Saturday, April 18, 2009

Back-up strategy

Don't Wait for the Lifeboat: A Response to Geoengineering

What's wrong is that we have no real reason to believe that he can, in fact, build a working lifeboat from scratch in time -- or that we can, in fact, intervene in the planet's climate on a vast scale without disastrous consequences -- yet right now, those benefiting from inaction are already using the idea of possible lifeboats as an argument against fighting the fire, so to speak, with the idea being that since cutting emissions is "unrealistic" it's good we have a back-up strategy.

This is not good science, and it's not good science policy. At very least, serious proponents of geoengineering need to acknowledge the severe limitations on our actual knowledge of geoengineering, and point out that emissions reductions are a far more certain and safe approach.

2 comments:

Wildrote said...

I have mixed feelings on Geo-engineering. As a means to prevent a total catastrophe that would radically alter the biosphere, I understand it. As anything but that last resort it goes against everything I know about environmental science and complex systems.

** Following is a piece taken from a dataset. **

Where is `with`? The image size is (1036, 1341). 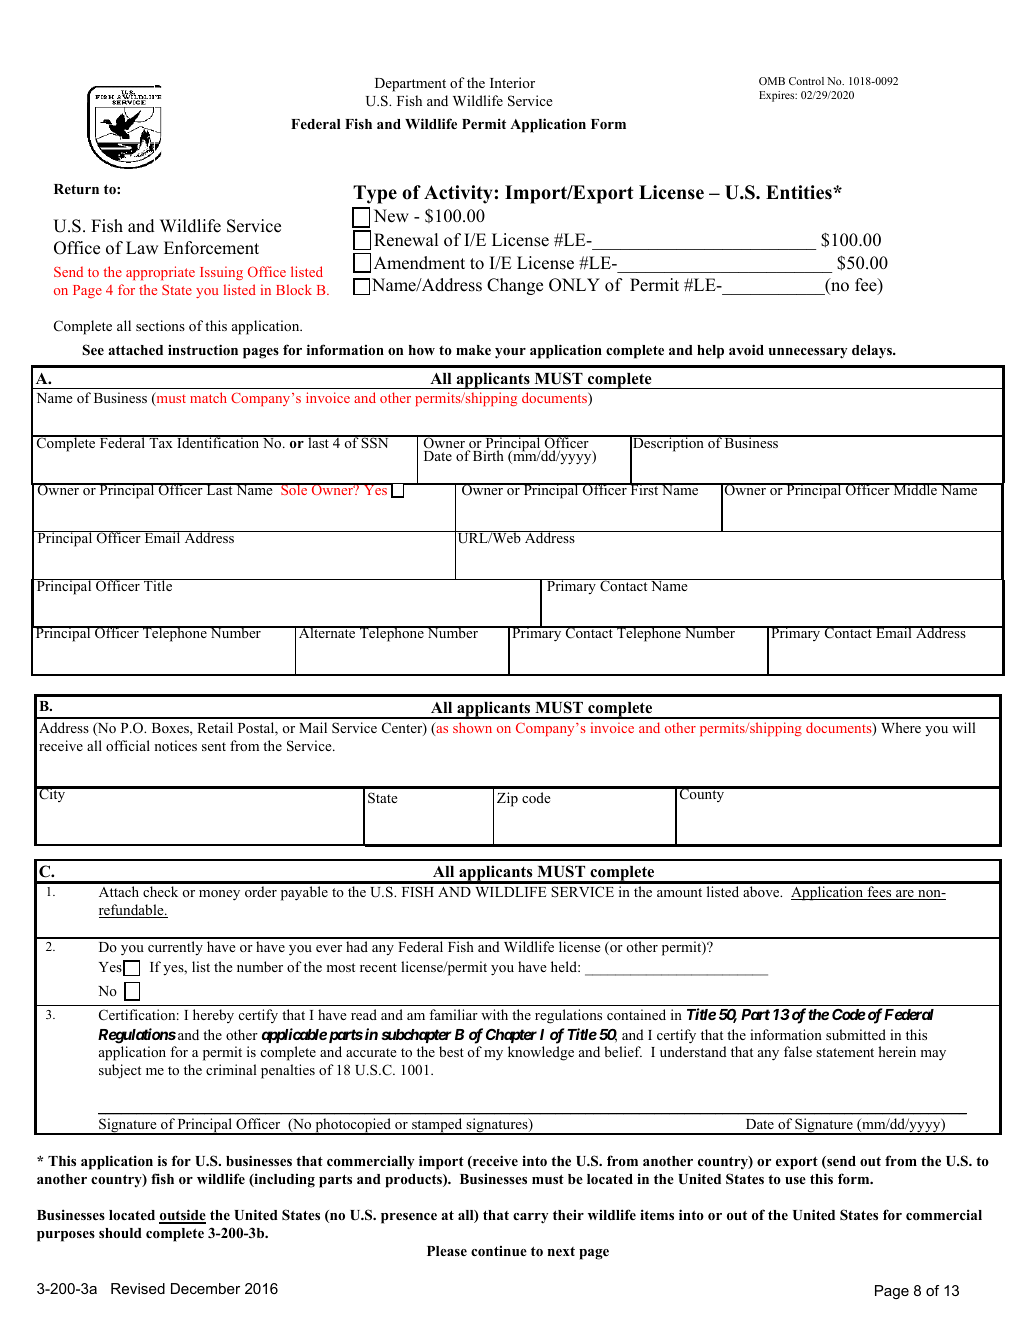
with is located at coordinates (494, 1014).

I was taking a professional's course on saltmarsh's and ecosystem tipping points last summer. One of the case studies we looked at was Blackwater National Wildlife Refuge, a salt to fresh water marsh ecosystem that, due to years of human intervention, had lost stability and is, I assume, still turning into open water. My point is that while we worked on this case study everyone agreed that there essentially might not be anything that you could do, with any amount of money or materials, to return the system to stable marsh. There are too many variables and they behave in non-linear, unpredictable and interacting ways. This is just a large marsh we are talking about, compared to the whole Earth. I think the unfortunate thing is that to an engineer the Earth can look simpler because it's effectively a closed system, creating the illusion that you don't need to understand the fine details between inputs and outputs to make predictions.

Pardon me for vilifying engineers or potential geo-engineers. I have strong opinions on the topic.